| Source |
Created attachment 8782 [details] backtrace of core If samba service is run with server services = +smb and is a domain member, and the kerberos is not responding, then after a period of connection attempts by a windows client, the winbind service will segfault and not be restarted. All further session attempts fail and the server becomes largely unavailable. In re-producing this error, I deny kerberos access like this: iptables -t nat -A OUTPUT -m udp -p udp --dport 88 -j DNAT --to-destination 172.16.0.1 (it is only important that the destination is non-local and does not respond/exist).
Not crashing is an optimistic strategy As there is a pipe to join the task server children to the main server, I think the main server could refork the task service to recover.
Created attachment 8791 [details] Patch against samba 4.0.5 This patch runs on 4.0.5 and does remedy the stuck situation the crash brings about.
I'm also investigating related RPC process hangs that occur in networks with traffic loss
With the patch http://cpaste.org/1895/ to preserve gensec contexts, and also from #9832 crashes are less common. What I now find is that: - after periods of no or poor connectivity (such as reboot of sole DC) - when a client is constantly authenticating (e.g. map and unmap a share) - that some port 445 connections to the dc used to process logon connections will linger around - these 445 connections used to process logon connections be reset but winbind does not know this and will not create new connections but re-use old ones -- find_domain_from_sid() Also, if winbind is restarted (by means of the patches here) existing samba server sessions will lose an irpc pipe (or something like it) and not realise and will not create new connections. I also observe that some lingered connections to the dc will always return NT_STATUS_ACCESS_DENIED. Attaching gdb to close these (or reboot dc) results in a timeout for the client instead, no new pipe is made. Such situations result in timeout errors and loss of service ONLY for non-domain members using NTLM (in my case for S4U2Proxy) I think there is no means to handle or re-establish dropped transport connections.
I now have a very simple failure case (not using cifs proxy) which I will attempt to re-produce on current head: 1. perform NTLM auth of a client connecting to share (net use) 2. check using lsof that winbind service task has a connection to dc 3. unmap share from client 4. check using lsof that winbind service task still has a connection to dc 5. reboot dc 6. check using lsof that winbind service task does not have a connection to dc 7. reboot client, or disconnect IPC$ share (perhaps by kill the smb per-client process) 8. watch all NTLM auth attempts fail
This problem DOES occur for latest samba head 55add52f42f389f396ab9a08f08ada203fffee14 After an auth attempt, I reboot the DC and now samba -d2 gives: auth_check_password_recv: winbind authentication for user [WANOPTDOGFOOD\administrator] FAILED with error NT_STATUS_CONNECTION_DISCONNECTED SPNEGO login failed: NT_STATUS_CONNECTION_DISCONNECTED standard_terminate: reason[NT_STATUS_END_OF_FILE] the client reports: session setup failed: NT_STATUS_CONNECTION_DISCONNECTED ..repeatedly, no attempt is made to create a new connection to the dc. I'll look at fixing this in the samba head
I find this iptables applied briefly during an auth attempt is a substitute for rebooting the DC. iptables -A INPUT -m tcp -p tcp --sport 445 -j REJECT --reject-with tcp-reset ... iptables -D INPUT -m tcp -p tcp --sport 445 -j REJECT --reject-with tcp-reset it will be enough to reset the remote end, the rule is then removed to allow the remote RST back to reset the winbind socket. Resetting the samba side first like this: iptables -A OUTPUT -m tcp -p tcp --dport 445 -j REJECT --reject-with tcp-reset instead caused: auth_check_password_recv: winbind authentication for user SPNEGO login failed: NT_STATUS_IO_TIMEOUT session setup failed: NT_STATUS_IO_TIMEOUT standard_terminate: reason[NT_STATUS_END_OF_FILE] =============================================================== INTERNAL ERROR: Signal 11 in pid 31267 (4.1.0pre1-GIT-bbee6e4) Please read the Trouble-Shooting section of the Samba HOWTO =============================================================== PANIC: internal error Restart after 134 from child 31267 winbind waiting for child 31535 winbind (I have the restart winbind patch in)

| Do this |
How would the Samba winbind crash report above go on after its final comment? Write its next part.

| Extracted records |
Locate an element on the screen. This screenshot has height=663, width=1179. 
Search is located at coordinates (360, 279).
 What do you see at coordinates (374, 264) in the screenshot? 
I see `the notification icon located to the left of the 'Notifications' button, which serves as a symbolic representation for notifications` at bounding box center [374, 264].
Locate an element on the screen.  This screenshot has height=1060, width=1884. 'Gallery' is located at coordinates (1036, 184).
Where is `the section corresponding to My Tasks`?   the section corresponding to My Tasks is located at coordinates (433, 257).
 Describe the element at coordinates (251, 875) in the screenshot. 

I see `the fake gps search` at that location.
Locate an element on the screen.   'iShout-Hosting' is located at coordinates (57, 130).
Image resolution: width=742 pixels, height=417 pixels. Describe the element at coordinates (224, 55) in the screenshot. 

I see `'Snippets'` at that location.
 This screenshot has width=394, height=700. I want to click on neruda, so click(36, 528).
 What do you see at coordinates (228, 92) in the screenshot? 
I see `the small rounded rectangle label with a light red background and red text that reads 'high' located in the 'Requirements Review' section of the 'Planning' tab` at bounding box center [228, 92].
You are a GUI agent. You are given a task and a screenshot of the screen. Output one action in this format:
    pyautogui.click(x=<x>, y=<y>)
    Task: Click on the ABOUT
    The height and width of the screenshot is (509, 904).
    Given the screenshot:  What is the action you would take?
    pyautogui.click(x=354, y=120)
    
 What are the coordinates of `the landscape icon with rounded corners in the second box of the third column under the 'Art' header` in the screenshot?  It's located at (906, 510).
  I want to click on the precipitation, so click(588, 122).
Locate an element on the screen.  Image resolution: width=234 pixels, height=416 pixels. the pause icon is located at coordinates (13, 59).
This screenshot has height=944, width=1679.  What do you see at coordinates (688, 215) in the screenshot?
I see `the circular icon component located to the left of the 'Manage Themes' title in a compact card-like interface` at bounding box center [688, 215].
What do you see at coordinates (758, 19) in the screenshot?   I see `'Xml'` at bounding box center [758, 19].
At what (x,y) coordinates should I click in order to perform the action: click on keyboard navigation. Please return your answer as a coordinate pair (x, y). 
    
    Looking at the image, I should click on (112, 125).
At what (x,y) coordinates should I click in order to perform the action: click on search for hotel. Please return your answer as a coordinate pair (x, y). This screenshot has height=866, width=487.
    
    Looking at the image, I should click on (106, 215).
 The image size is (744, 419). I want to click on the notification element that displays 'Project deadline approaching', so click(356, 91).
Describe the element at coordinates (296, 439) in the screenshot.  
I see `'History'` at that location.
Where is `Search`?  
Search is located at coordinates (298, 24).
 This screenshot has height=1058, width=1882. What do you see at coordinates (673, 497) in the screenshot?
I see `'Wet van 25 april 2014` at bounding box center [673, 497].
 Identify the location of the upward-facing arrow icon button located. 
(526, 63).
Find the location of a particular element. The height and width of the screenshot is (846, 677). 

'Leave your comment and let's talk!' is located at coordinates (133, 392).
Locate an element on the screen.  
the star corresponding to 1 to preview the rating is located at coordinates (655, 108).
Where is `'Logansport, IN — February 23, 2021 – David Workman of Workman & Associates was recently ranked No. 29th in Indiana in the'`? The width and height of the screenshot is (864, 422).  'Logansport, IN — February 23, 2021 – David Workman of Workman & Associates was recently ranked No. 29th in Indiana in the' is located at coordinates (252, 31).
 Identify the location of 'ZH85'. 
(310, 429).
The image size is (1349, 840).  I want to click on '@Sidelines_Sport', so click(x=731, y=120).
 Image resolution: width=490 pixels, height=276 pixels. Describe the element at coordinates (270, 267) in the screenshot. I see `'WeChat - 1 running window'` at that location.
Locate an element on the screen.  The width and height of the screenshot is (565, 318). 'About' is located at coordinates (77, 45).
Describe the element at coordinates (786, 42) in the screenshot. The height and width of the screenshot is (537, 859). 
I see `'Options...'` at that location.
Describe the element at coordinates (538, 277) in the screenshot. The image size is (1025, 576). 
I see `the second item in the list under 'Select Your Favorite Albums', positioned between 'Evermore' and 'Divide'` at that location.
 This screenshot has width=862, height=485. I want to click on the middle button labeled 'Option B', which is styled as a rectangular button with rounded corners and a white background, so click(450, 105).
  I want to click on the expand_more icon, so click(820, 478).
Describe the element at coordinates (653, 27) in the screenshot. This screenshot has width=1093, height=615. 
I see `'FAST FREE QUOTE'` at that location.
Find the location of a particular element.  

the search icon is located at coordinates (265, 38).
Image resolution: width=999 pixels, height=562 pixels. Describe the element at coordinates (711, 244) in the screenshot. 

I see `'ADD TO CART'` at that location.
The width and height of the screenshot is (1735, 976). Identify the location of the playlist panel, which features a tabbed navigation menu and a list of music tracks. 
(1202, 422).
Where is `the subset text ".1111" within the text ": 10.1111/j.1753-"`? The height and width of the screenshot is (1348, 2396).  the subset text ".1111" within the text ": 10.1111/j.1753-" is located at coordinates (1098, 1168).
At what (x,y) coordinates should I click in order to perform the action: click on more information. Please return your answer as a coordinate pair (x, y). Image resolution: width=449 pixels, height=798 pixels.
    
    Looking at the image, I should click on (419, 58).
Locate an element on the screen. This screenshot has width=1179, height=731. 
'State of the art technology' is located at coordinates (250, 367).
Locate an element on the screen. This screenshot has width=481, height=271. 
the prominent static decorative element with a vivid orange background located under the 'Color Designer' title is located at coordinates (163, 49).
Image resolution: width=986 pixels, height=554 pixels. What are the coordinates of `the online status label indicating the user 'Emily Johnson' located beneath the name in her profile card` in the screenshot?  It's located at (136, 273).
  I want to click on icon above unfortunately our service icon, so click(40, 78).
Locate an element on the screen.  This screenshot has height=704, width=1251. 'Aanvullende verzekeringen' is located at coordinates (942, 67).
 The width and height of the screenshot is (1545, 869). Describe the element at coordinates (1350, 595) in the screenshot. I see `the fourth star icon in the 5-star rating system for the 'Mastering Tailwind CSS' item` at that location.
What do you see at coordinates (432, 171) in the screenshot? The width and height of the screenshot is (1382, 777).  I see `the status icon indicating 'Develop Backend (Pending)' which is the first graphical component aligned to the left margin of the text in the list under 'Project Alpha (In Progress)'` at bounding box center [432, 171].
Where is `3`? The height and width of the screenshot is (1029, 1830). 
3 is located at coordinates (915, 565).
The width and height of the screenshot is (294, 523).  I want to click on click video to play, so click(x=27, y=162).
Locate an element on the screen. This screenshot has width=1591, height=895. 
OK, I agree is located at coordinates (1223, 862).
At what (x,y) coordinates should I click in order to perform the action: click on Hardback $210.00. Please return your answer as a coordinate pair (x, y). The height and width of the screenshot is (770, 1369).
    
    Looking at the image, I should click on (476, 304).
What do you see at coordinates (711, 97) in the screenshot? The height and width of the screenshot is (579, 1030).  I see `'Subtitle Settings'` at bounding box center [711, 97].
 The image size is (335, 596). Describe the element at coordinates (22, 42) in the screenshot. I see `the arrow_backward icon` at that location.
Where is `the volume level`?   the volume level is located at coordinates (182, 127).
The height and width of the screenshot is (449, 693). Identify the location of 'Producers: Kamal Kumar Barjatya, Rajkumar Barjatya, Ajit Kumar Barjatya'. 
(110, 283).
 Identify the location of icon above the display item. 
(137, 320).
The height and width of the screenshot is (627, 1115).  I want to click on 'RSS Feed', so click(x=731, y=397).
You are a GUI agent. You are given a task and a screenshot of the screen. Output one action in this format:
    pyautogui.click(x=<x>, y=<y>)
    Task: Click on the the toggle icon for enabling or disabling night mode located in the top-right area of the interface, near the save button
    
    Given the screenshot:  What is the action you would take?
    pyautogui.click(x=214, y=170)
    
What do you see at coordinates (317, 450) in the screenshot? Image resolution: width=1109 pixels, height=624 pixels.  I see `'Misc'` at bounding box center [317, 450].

| Expected output |
Created attachment 8946 [details] Fix for transport-gone-away problem Patch that fixes the issue for me by reacting to a NT_STATUS_CONNECTION_RESET reset message. Maybe another fix would be needed for NT_STATUS_CONNECTION_DISCONNECTED and NT_STATUS_IO_TIMEOUT which might occur if the reset error was somehow missed. The action there would be to close the pipe and then destroy it at the point the error was found, rather than merely checking in the find_domain_from_sid() function
Ok, I have one (big) issue with the patch. That's the use of talloc_reference() inside the _wb_sid2domain_send() to keep state->domain around. Please use reference counting instead. talloc_reference leads to memory leaks and completely unmaintainable code, and any additional use of this API should be considered as introducing a bug into Samba. Sorry :-(. Jeremy.
And by reference counting, I mean *explicit* reference counting (I know talloc_reference is also reference counting, but it's nasty and hidden :-). Jeremy.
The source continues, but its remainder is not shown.